This quote, ostensibly spoken by the character playing Harper Lee in the film “Infamous,” made the rounds on a few writer listservs last week, generating a bit of discussion:

“America is not a country where the small gesture goes noticed. We’re not a country like France where charm, something light or effervescent can survive. We want everything you have and we want it as fast as you can turn it out. I read in an interview with Frank Sinatra, which he said about Judy Garland. ‘Every time she sings she dies a little.’ It’s true for writers, too, who hope to create something lasting. They die a little getting it right. And the book comes out and there’s a dinner. Maybe they give you a prize and then comes the inevitable and very American question: “What’s next?” But the next thing can be so hard because now you know what it demands.”

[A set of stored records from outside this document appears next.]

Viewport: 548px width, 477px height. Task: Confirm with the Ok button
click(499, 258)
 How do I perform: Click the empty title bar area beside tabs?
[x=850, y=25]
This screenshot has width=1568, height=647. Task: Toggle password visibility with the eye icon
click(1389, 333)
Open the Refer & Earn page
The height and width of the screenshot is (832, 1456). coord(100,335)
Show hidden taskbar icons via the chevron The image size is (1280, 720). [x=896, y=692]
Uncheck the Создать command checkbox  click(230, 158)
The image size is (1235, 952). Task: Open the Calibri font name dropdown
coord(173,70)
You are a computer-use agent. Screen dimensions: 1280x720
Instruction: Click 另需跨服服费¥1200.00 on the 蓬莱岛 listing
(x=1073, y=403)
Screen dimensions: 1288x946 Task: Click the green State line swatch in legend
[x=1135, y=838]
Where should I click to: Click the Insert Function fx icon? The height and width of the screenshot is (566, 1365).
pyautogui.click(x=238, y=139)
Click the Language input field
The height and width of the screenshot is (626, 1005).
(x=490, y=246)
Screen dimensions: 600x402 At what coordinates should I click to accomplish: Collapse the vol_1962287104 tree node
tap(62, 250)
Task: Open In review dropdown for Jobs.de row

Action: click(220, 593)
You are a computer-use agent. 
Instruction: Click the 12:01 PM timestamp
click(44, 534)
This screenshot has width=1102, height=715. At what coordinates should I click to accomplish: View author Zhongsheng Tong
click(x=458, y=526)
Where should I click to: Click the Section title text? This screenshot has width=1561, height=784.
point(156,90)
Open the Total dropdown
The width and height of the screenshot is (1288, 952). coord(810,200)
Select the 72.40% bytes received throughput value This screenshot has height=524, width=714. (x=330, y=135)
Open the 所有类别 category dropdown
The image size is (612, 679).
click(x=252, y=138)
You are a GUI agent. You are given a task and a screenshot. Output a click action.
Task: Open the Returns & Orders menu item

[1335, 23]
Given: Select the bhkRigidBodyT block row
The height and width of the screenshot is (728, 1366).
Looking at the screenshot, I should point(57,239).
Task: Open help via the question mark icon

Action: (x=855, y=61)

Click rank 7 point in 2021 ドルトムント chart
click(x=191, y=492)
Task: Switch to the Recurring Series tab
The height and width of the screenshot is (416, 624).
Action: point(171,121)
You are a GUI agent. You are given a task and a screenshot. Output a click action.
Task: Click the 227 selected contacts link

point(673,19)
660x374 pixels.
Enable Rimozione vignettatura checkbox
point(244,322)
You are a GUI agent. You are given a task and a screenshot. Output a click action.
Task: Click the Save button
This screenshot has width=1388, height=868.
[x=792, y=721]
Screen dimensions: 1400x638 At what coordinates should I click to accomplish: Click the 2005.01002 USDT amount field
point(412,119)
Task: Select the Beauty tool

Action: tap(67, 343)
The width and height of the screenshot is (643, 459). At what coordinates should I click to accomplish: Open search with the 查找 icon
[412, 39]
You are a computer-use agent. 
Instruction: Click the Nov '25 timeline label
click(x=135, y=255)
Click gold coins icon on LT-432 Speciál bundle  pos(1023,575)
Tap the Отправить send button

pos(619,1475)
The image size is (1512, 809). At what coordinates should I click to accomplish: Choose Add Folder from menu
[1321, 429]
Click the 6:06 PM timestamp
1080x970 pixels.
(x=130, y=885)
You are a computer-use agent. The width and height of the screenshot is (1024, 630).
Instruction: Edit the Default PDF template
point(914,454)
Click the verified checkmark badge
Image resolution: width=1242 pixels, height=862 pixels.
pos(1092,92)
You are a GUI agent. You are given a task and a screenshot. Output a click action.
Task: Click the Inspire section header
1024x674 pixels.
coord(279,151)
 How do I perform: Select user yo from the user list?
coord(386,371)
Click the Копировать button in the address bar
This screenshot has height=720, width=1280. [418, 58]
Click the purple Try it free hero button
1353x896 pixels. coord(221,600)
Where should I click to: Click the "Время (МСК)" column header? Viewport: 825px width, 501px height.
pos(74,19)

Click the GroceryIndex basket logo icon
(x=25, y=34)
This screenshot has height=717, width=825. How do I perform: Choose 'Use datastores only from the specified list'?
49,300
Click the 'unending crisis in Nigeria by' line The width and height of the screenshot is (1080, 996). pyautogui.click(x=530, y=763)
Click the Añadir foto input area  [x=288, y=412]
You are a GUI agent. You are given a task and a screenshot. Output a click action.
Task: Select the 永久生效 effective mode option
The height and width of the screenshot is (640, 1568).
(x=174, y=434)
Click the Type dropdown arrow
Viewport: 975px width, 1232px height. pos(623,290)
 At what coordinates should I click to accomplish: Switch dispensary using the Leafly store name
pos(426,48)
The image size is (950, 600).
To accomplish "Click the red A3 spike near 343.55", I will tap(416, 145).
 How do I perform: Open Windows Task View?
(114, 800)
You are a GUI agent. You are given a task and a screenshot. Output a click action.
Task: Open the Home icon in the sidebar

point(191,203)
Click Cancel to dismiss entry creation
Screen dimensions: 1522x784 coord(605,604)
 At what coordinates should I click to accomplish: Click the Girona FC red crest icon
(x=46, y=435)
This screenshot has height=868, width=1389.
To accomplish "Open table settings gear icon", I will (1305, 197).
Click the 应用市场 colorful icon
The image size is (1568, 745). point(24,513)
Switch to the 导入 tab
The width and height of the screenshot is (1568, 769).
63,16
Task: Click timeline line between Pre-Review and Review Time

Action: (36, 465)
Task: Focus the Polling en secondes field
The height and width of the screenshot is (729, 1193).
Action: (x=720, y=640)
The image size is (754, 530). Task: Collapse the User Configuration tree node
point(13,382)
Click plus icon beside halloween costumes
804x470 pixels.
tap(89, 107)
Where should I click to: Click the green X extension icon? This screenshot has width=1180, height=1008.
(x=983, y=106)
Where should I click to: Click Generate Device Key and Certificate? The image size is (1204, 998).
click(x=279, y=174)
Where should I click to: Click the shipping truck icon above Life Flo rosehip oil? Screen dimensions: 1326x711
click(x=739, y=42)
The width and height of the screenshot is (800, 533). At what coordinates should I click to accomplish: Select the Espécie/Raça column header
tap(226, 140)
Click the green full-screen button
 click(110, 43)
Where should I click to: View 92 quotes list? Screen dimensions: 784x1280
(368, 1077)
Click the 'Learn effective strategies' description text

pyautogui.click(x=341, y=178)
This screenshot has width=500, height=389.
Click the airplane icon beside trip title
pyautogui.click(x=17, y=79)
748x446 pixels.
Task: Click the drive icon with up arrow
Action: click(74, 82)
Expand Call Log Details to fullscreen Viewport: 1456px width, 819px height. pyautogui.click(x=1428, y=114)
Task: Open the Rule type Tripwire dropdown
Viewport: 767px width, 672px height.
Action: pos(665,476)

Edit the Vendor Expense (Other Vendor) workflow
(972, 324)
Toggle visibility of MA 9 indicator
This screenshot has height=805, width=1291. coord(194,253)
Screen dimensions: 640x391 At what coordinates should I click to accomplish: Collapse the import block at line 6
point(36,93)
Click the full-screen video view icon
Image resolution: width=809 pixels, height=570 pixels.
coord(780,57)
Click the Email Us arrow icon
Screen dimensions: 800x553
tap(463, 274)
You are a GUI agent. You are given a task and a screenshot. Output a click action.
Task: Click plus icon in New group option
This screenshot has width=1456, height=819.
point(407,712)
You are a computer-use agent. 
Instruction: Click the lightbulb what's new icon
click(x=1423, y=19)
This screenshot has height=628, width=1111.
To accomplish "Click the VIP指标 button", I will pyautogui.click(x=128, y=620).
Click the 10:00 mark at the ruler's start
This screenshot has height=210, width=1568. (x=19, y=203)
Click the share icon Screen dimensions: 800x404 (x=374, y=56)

The small gesture means much, even if it’s not at the forefront of the American mindset. To those who cherish nature, it’s nearly everything. Alaska, like so many places, is a paradoxical mix of those who covet the small gesture and those who could care less. I like to think there are more of us small-gesture types, but that might be wishful thinking

Writers do die a little getting it right, not only wielding the broad brush of truth but dabbing their creations with the small gestures that encompass it. If we seek recognition – lasting recognition – then we may as well die all at once and get it over with. We know what this task demands, and we do it anyway. Not because someone asks “what’s next?” but because we cannot contain our passion for beauty and truth and the sheer joy of creation.